The race to produce palm oil, a key ingredient in the popular spread, is leading to massive deforestation around the world.

Photo by Flickr user Janine.

The French ecology minister pissed off Nutella-lovers and Nutella-makers this week when she suggested that people stop eating the chocolate-hazelnut spread, saying that it’s destroying our forests. The company that makes Nutella, Ferrero, uses palm oil, and sources 80 percent of it from Malaysia. But ecology minister Ségolène Royal says they should use a different ingredient.


“We have to replant a lot of trees because there is massive deforestation that also leads to global warming. We should stop eating Nutella, for example, because it’s made with palm oil,” said Royal. “Oil palms have replaced trees, and therefore caused considerable damage to the environment.”

Oil palms are trees indigenous to Western Africa, but oil palm plantations are grown all over the world now in order to accomodate growing demands for the precious oil. In recent decades, Indonesia and Malaysia have become the largest producers of palm oil in the world.

Manufacturers don’t just use it in Nutella—they also use it in shampoos, soaps, ice cream, make-up, as well as butter and margarine, among other goods. This demand contributes to deforestation—in order to grow oil palms, large expansions of forests and lands must be cleared first. According to the World Wildlife Fund, palm oil expansion in Indonesia, Malaysia, and Papua New Guinea between the years 1990 and 2010 culminated in the destruction of 3.5 million hectares of forest land.

STATED PROBLEM:
Print the article on Nutella and palm oil above, word for word and in full.

SOURCE DATA:
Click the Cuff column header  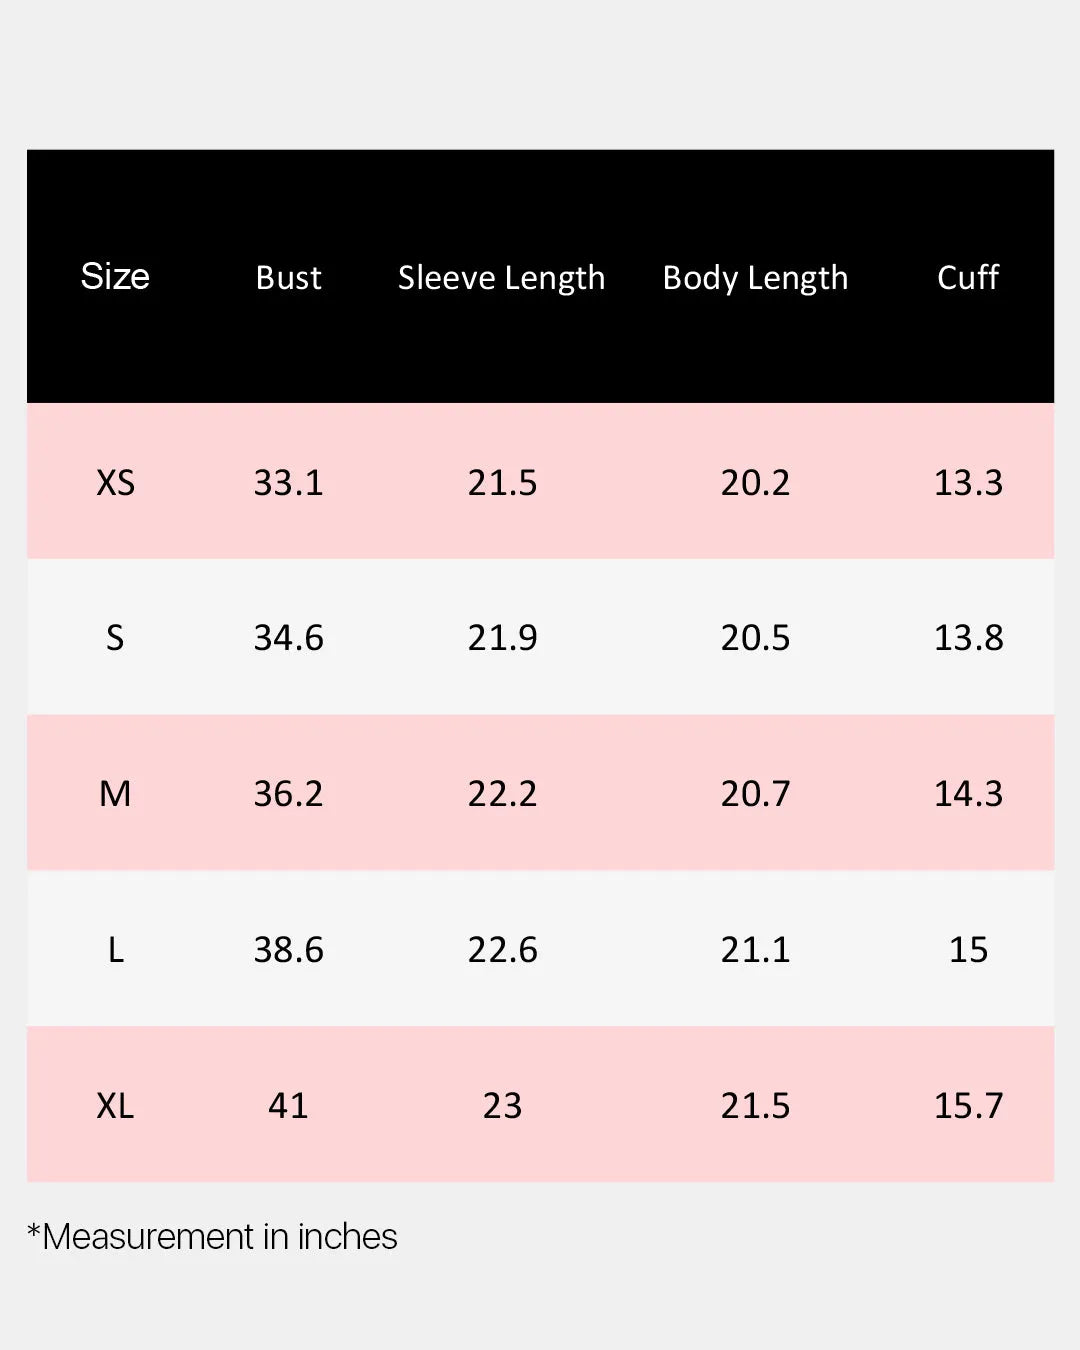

WRITTEN ANSWER:
The race to produce palm oil, a key ingredient in the popular spread, is leading to massive deforestation around the world.

Photo by Flickr user Janine.

The French ecology minister pissed off Nutella-lovers and Nutella-makers this week when she suggested that people stop eating the chocolate-hazelnut spread, saying that it’s destroying our forests. The company that makes Nutella, Ferrero, uses palm oil, and sources 80 percent of it from Malaysia. But ecology minister Ségolène Royal says they should use a different ingredient.


“We have to replant a lot of trees because there is massive deforestation that also leads to global warming. We should stop eating Nutella, for example, because it’s made with palm oil,” said Royal. “Oil palms have replaced trees, and therefore caused considerable damage to the environment.”

Oil palms are trees indigenous to Western Africa, but oil palm plantations are grown all over the world now in order to accomodate growing demands for the precious oil. In recent decades, Indonesia and Malaysia have become the largest producers of palm oil in the world.

Manufacturers don’t just use it in Nutella—they also use it in shampoos, soaps, ice cream, make-up, as well as butter and margarine, among other goods. This demand contributes to deforestation—in order to grow oil palms, large expansions of forests and lands must be cleared first. According to the World Wildlife Fund, palm oil expansion in Indonesia, Malaysia, and Papua New Guinea between the years 1990 and 2010 culminated in the destruction of 3.5 million hectares of forest land.